I, perhaps like many of you, was raised in a family and culture that values independence. As I have grown older, I have seen how the idea of independence creates a separation that contributes to environmental and human exploitation, consumerism, competition, overwork, and dominion over creation rather than responsibility to it. 

The ideal of independence also keeps us from asking for help, leaning on friends, and fostering community, no doubt helping to create the epidemic of loneliness. 

To be fair, Independence does have its place – it allowed this country to originally become independent from the greed and control of a ruler king. It allows children to grow up and into their own lives. Because we are independent, we make up our own minds on matters of moral and ethical consequence. We love. We dream. We create. We can, in fact, choose to live our way toward a more whole, just, and loving world. 

But independence also creates a scar. You have heard of the idea of original sin? I think of separation as our original wound… and many of the wounds we experience in our lives and inflict on others stem from that original hurt. 

Interdependence is our true nature. Our brief lives on this Earth are truly interwoven, intermingled, and interconnected with all other beings throughout time and space…. 

We can not actually be independent of each other. We are wholly interdependent on each other, on the Earth that sustains us, and on a holy living truth that is greater than ourselves. Whether they name this unifying divinity God, Buddha Mind, Universal spirit, Brahman, Pachamama, or Holy Mystery, most traditions point to a sacred that is both immanent (within us) and transcendent (all around us). 

It is this holy weaving ~ around, within, above, below, and between that assures and reminds me that we inter-are. 

Inter-are comes from the word inter-being, coined by the buddhist monk, Thich Nhat Hanh. He says “ I was looking for an English word to describe our deep interconnection with everything else. I liked the word “togetherness,” but I finally came up with the word “interbeing.” The verb “to be” can be misleading, because we cannot be by ourselves, alone. “To be” is always to “inter-be.” If we combine the prefix “inter” with the verb “to be,” we have a new verb, “inter-be.” To inter-be and the action of interbeing reflects reality more accurately. We inter-are with one another and with all life.” This concept of interbeing really gives our American minds, bred on independence, something to chew on.

It is in letting this concept integrate into my body and heart that I can really live into it, creating a counterpoint for my mind that can get stuck in habitual loops that reinforce the myth of separation. 

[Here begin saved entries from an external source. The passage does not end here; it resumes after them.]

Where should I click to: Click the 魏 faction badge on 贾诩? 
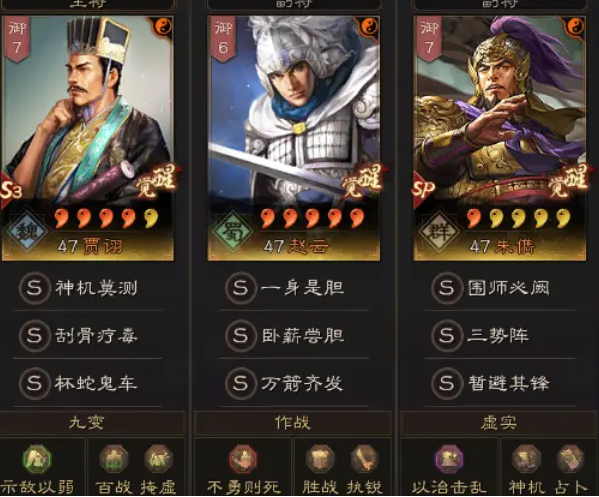[x=27, y=231]
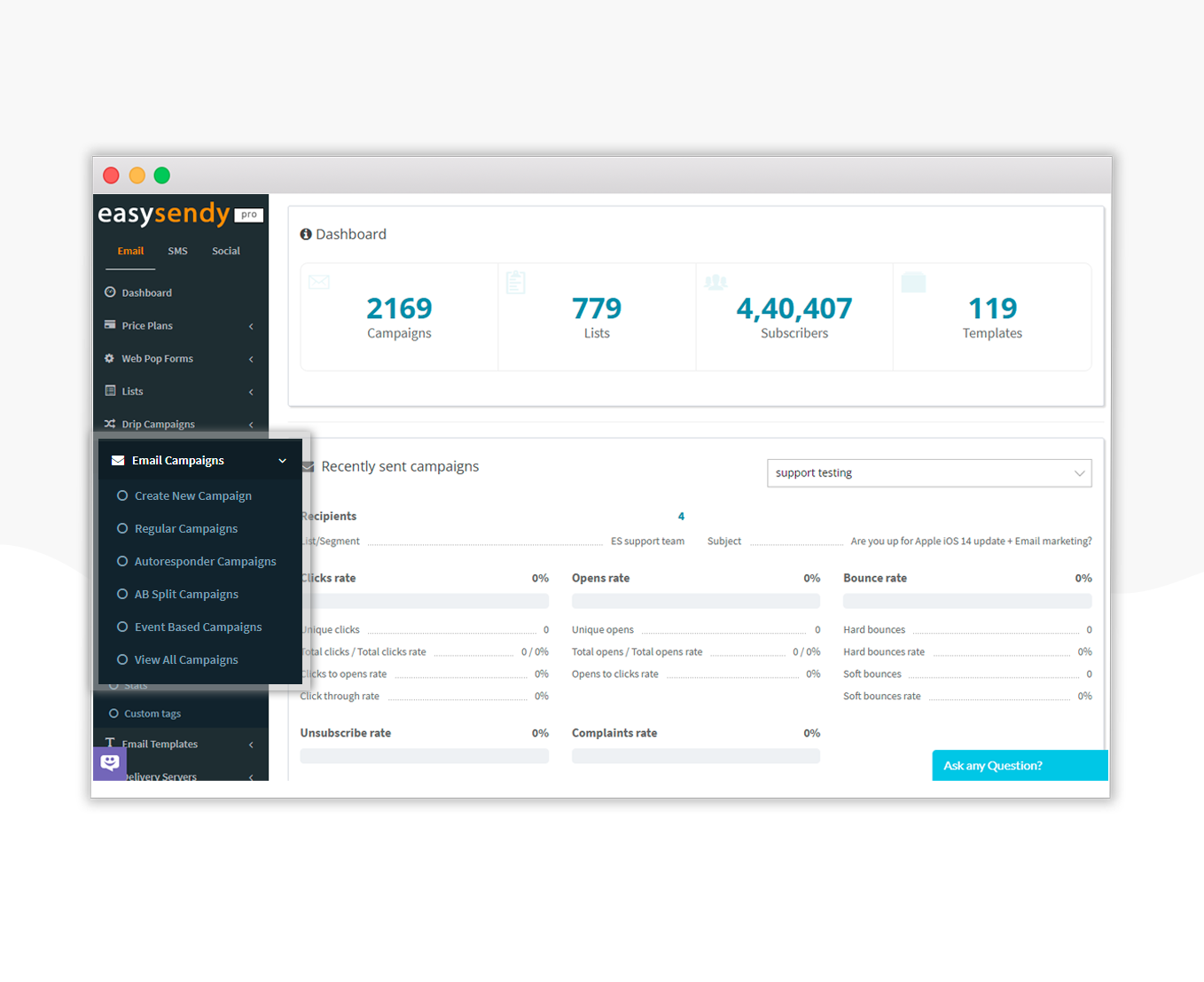
Task: Switch to the SMS tab
Action: 177,252
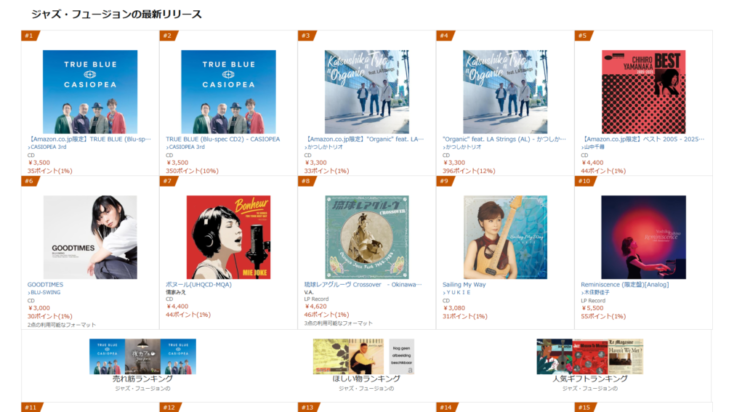Click the ¥5,500 price of Reminiscence
Screen dimensions: 750x412
594,308
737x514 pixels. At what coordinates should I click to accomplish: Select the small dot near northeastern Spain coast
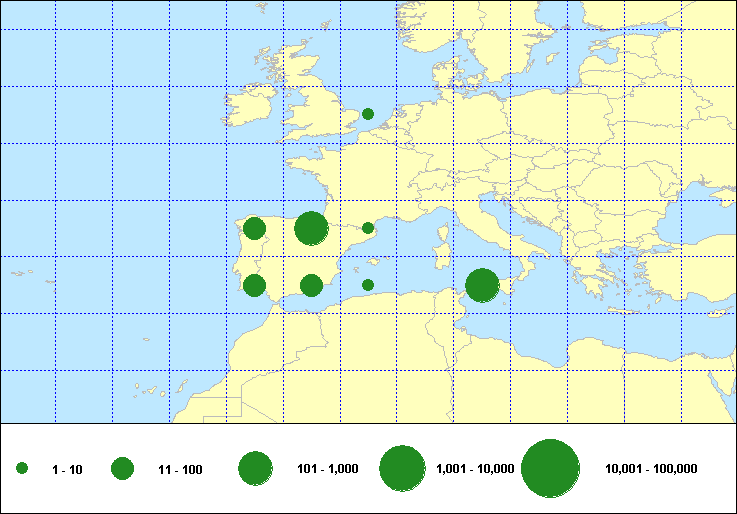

In our bodies, we have no choice but to know that we inter-are. After all, we require air every minute, water and food each day. The living, breathing world quite literally sustains us. 

We breathe in because our bodies require oxygen. We breathe out carbon dioxide. Trees take in the carbon dioxide that we exhale and release oxygen. We are co-breathing with trees all of the time. This is perhaps the simplest and most profound example of interdependence that I both know and also pay little attention to most of the time. 

But paying attention to the many ways that I am in fact connected to All That Is has been particularly helpful this summer amidst the fullness and frantic pace of the news cycle that keeps my lizard brain on high alert. 

Paying attention with my whole body, letting my senses inform and bless me re-members me to my true belonging to this living world. I don’t need to do anything to be worthy of it. It is simply already true. 

I’ve had the opportunity to swim a bit this summer. Every time I get in the water, I lay back and float for a while, feeling the water hold and suspend me while the sun warms my face. It’s been really nourishing to remind myself that I am always this supported. 

During a humid morning a few weeks ago, I was startled by the intoxicating dream-like fragrance of the blooming milkweed. I smelled it before I saw it. As I drank in the smell, I noted that the flowers are offering themselves to the pollinators of the insect world and I am an adjacent beneficiary. Later that day, when I noticed the monarch butterflies fluttering from stalk to stalk, my body recalled the morning’s fragrance. I could actually feel the butterfly’s attraction to the flowers as an expansion in my own heart. 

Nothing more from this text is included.